Sara pulls down her hood and veil, trying to look less intimidating. She holds out her hands.
"Hello," Sara says in the girl's Pashto. She knows that at least.
The girl nods to acknowledge the greeting. Dark hair and grey-green eyes, she's wedged under what's left of a bookcase, back against half of a wall. Sara sees a pair of legs then, in her periphery vision, and she realizes with a jolt that they're probably no longer attached to the woman's torso partially buried by broken beams. She stifles a sob. From the way the body lies, this young woman was reaching towards the toddler. Her mother?
Sara sets that aside for now, because she can't, and takes another step towards the toddler. She hadn't been expecting a toddler, the cry had sounded…

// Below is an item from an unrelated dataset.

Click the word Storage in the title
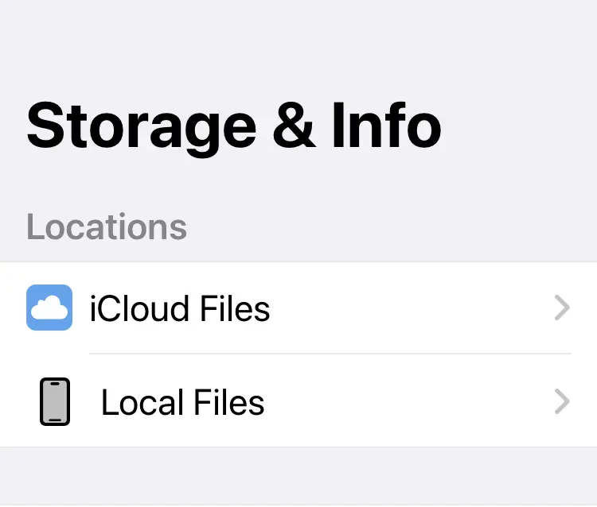Viewport: 597px width, 507px height. [x=142, y=127]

The wail, an infant's wail, goes up again. The toddler starts singing softly and shifts enough to reveal a bundle of blankets with tiny feet kicking out the end of it. The little girl is patting the baby and murmuring something that makes the baby quiet again.
Sara's heart catches in her throat. She wants nothing more than to rush to them and gather them up. But it might spook the toddler, and the lean-to created by the wall and the bookcase may have spared these two's lives, but Sara does not trust it to stay in its precarious situation. She must go slowly.
"It's going to be okay," Sara says, mixing Arabic in when she is at a loss for the Pashto words. "Just stay right there. I'm going to take care of you."
The little one's stares at her intently, no longer shrinking away. The baby stays quiet.
"Habibti!"
Damian's voice cracks over the eery silence, as does the sound of his feet running on uneven ground. Above her, the rubble creaks and rumbles.
"Damian, stop!" she yells.
He does.
"Back up."
He does.
"I'm okay. Go get Khala, now. Tell her we have survivors. Kids. Babies."